Saturday, January 29, 2011

on making paper negatives (pt. 1)

If I've learned nothing else in the past 40-something years, I have learned that the majority of things I hope to have happen (i.e., earning a Ph.D., publishing a book, finding a hobby, dealing with my driving phobias) will, in fact, happen. Problem is, most of those things I hope to have happen will not happen when, where, or in the precise way I hope they will happen and/or as I had been envision them happening.

Case in point: I made this pinhole camera out of an oatmeal container back in December 2008. At this time I also ordered some really cheap 5x7 photo paper that I hoped to use to make paper negatives. . . .but then my plans for creating paper negatives kind of stalled out. In fact, about 4 months ago I finally gave up and packed up the oatmeal cam and put it into storage.

Part of the problem back in 2008 was that I didn't have a darkroom (read: I didn't have an enlarger or safelight, trays, tongs, etc.) Not that I really needed all that stuff and that was kind of the point for my wanting to do paper negatives in the first place. This was something I could do without an enlarger. Flash forward almost 3 years. I finally had an enlarger, trays, tongs, a couple of safelights. And, of course, I still had the photo paper I bought in 2008. Since the oatmeal cam had been packed away, I decided to experiment making paper negatives with other cameras, namely, an old 3A folding Brownie camera and my Zero Image 45.

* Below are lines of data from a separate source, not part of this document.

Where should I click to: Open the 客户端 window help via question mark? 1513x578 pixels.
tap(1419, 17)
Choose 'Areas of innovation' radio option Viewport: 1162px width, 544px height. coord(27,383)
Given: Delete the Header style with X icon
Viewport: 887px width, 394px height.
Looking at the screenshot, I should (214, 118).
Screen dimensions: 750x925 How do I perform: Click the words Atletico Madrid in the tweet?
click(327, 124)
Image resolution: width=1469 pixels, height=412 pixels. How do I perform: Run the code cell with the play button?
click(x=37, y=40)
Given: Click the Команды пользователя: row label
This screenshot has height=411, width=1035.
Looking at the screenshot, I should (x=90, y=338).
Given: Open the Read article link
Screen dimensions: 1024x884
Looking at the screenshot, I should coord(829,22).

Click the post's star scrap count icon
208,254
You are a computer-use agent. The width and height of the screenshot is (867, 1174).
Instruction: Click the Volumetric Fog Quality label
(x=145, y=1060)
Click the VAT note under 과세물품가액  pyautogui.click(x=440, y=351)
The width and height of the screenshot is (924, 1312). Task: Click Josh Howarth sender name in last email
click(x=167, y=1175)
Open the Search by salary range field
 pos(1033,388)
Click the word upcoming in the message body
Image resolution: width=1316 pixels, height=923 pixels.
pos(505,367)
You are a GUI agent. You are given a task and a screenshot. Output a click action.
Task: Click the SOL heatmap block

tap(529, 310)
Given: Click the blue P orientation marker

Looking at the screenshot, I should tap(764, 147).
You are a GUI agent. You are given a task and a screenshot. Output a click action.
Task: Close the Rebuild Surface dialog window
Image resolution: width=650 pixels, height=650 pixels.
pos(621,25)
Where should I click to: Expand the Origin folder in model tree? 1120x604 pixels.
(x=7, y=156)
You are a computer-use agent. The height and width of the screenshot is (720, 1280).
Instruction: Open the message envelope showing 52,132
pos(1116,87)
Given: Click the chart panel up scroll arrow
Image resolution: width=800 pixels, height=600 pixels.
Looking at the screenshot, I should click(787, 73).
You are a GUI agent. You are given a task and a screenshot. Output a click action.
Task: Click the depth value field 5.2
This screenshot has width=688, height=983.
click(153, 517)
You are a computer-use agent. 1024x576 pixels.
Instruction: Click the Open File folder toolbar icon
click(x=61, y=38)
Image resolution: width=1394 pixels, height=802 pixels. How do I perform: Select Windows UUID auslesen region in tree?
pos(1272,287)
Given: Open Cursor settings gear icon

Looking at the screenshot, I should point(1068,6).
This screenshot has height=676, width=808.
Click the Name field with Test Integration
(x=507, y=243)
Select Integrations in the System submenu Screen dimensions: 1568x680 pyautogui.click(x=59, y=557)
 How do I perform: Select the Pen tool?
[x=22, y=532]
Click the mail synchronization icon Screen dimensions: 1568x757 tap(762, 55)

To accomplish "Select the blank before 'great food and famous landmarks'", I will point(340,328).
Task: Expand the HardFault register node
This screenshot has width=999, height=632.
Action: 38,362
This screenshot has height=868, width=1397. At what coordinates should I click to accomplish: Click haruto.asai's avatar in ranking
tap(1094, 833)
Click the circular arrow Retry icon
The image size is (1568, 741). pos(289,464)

The first couple of test shots I took with the Zero Image (a pinhole camera) were incredibly, incredibly underexposed, as demonstrated by the image to the left. I clearly need to do more research in this area but I'm completely confounded by the difference and/or similarities between stated ISO's for photo paper vs. film. Put otherwise, I had metered for the paper just as I'd meter for film. If a paper was reported to be 200, I'd meter at 100, figuring it would be better to overexpose an image than to underexpose it. This has proven to be a pretty bad plan. Most of the indoor images I've taken with the pinhole (and the majority of these have been 10 minute exposures) have been unusable and, frankly, hardly worth developing or saving. The image above was one of the better ones, in fact. My plan B was to assume an ISO of 4 or 6 for the paper (regardless of what the datasheets said) and figure exposure times as best as I could from there.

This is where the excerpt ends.